It’s a cloudy Friday morning and I am standing on a disused golf course somewhere in London, trying and failing to pick up a dog turd. I’m having trouble opening the biodegradable poo bag because of the white gloves I’m wearing. I’m wearing white gloves because I’m dressed as Santa.
The dog is pulling at the lead as I hunch over the wet grass. In the distance an onlooker is standing on the fairway, watching this disturbing scene unfold. He is also dressed as Santa. By the time I get the poo bag draped over my gloved hand, there is another problem.
“Now I can’t find it,” I say.
“It’s to your left,” the director says, looking up from his monitor.
“When I look down, all I see is beard,” I say.
“We can’t see the turd in the shot,” he says, “so maybe just pretend to pick it up.”
“I have some experience of that,” I say.
When the band I’m in played its last gig in March 2019, we had no future plans beyond our year off. At the end of the night I thought to myself: maybe this is it. But by the start of 2020 our diary was full: spring gigs, summer festivals, an autumn tour. And then all of a sudden it wasn’t – everything got cancelled. We couldn’t play in front of people, and then we couldn’t even practise. When gigs that were postponed until 2021 got postponed again, I thought: maybe this really is it.
The idea of a Christmas charity single arose partly out of frustration, but the process itself was frustrating. The song was written and arranged largely by email. Every updated version was in a different key. It was recorded between lockdowns, in shifts, over two days. It turned out better than we could have hoped in the circumstances, but a charity song needs a video, and a video needs an idea. Unfortunately, I had an idea.
In the course of my work as a journalist, I once attended Santa school, so I know how lonely and humiliating spending hours dressed as Father Christmas can be, especially when you’re in the midst of 20 other Santas – some of them with real white beards – who are prepared to stay in character all day. In the morning I watched two of them shake hands across a desk.
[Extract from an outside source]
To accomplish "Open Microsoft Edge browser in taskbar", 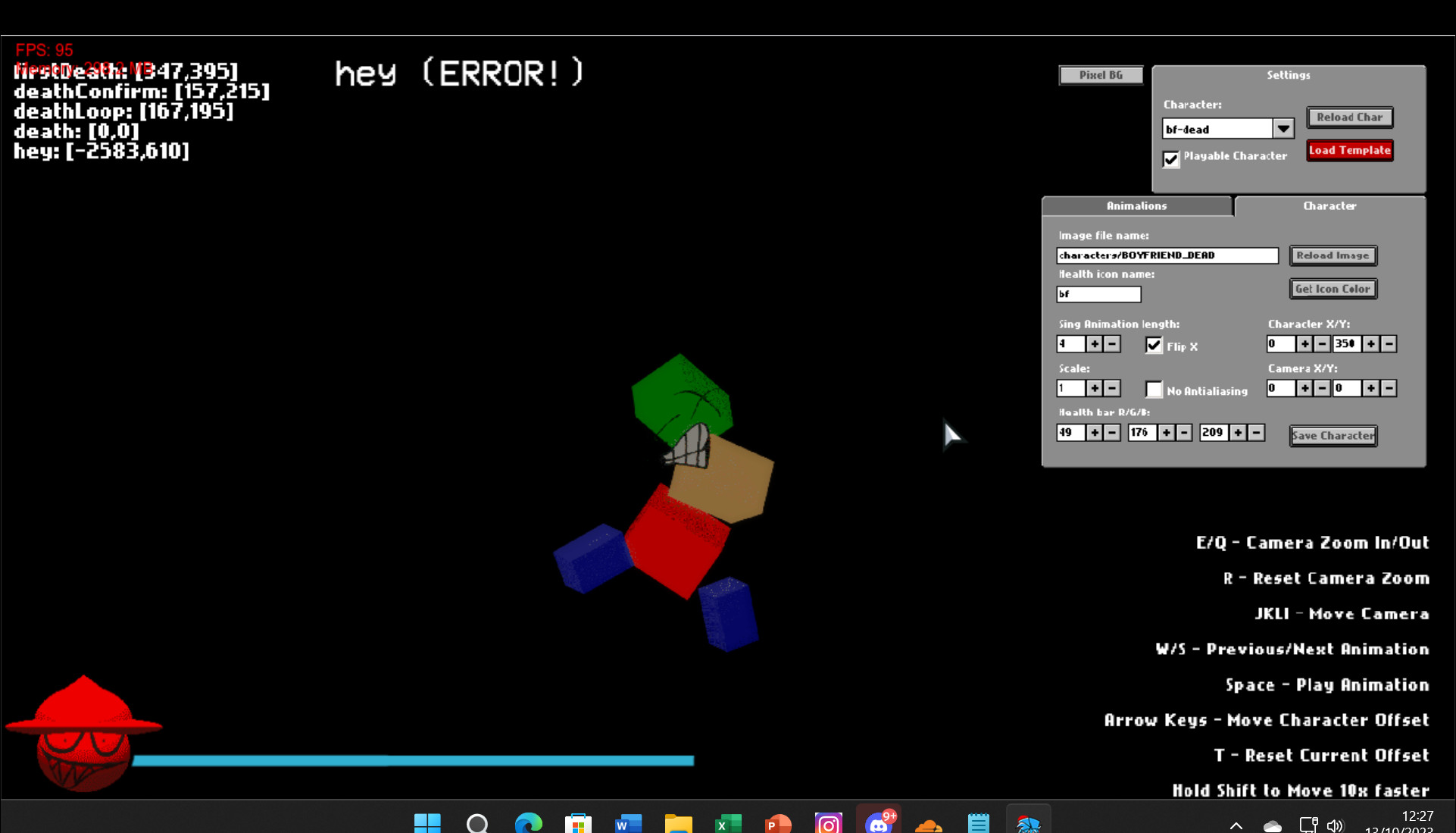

“I’m sorry, I’ve forgotten your name,” one said.
“It’s Santa!” the other said.
“Of course!” the first said. “Ho! Ho! Ho!” I thought: screw this.
I make a terrible Santa: stooped, thin, wary, dead behind the eyes. My arms are too long for most regulation Santa sleeves, and the big belt hangs round my knees. They let me graduate from Santa school that day – I keep my diploma safe, so I never have to resit the exam – but I was definitely bottom of the class.
So the video idea was simple: lonely people getting on with their soul-crushing daily routines, but dressed as Santa.
“Why is that funny?” my wife said.
“It’s not, it’s hugely depressing,” I said. “The perfect message for a pandemic Christmas.”
“I see,” she said.
“Anyway, it’s for charity,” I said.
The next thing I know, I’m being sent a shooting schedule, a couple of pages of social distancing protocols and directions to a golf course. I hate it when people say, “You’ve got no one but yourself to blame.” I always think: there must be someone.
“That was good,” the director says. “Maybe look around after you’ve picked it up, sort of defeated.”
“I can do that,” I say. My dog pulls at the lead to get away from me, because I’m dressed as Santa.
“And a bit slower on the walk up this time,” he says.
“What about the glasses?” I say. “Does it look weird with me wearing glasses?”
“The glasses are good,” the director says. “The glasses are funny.”
“I don’t have a sense of humour about myself, so…”
“Come on!” a voice shouts. I turn to see the accordion player standing 20 metres away. He is also dressed as Santa, accompanied by a dog the size of a reindeer. His arms are folded across his round Santa belly, which shakes when he laughs, like a bowl full of jelly.